Task prompt: Copy the records below word for word, leaving out the pictures.

Records for the exercise:
#####
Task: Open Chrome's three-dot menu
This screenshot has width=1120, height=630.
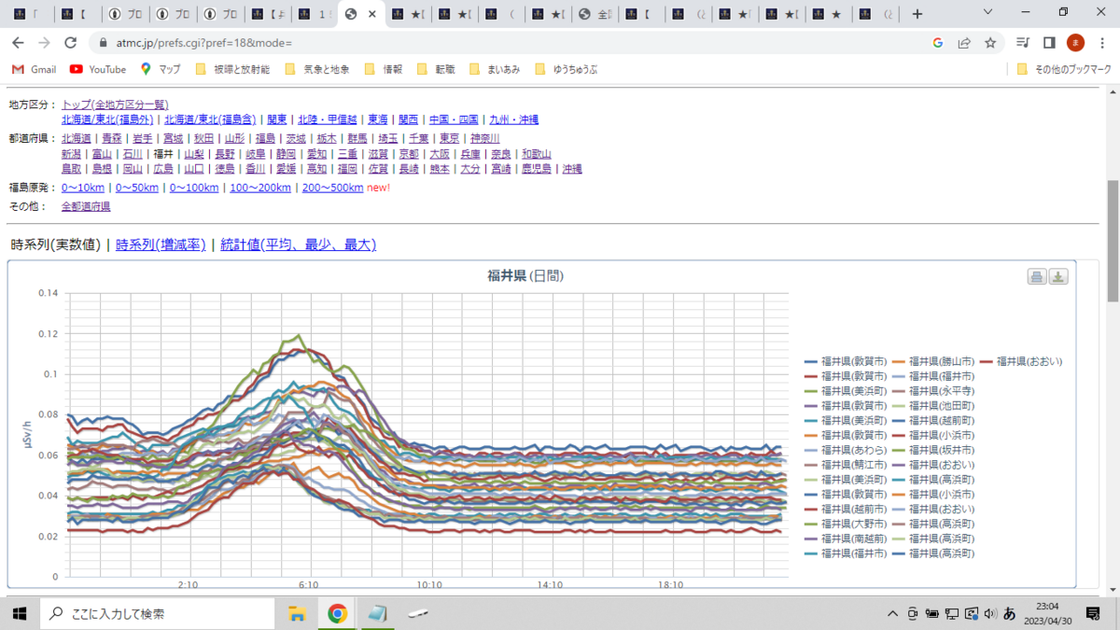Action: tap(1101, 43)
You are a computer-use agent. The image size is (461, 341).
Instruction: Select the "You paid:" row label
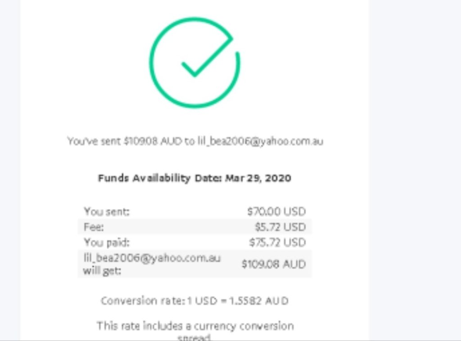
#####
Response to this exercise:
Task: Open Chrome's three-dot menu
This screenshot has width=1120, height=630.
Action: tap(1101, 43)
You are a computer-use agent. The image size is (461, 341).
Instruction: Select the "You paid:" row label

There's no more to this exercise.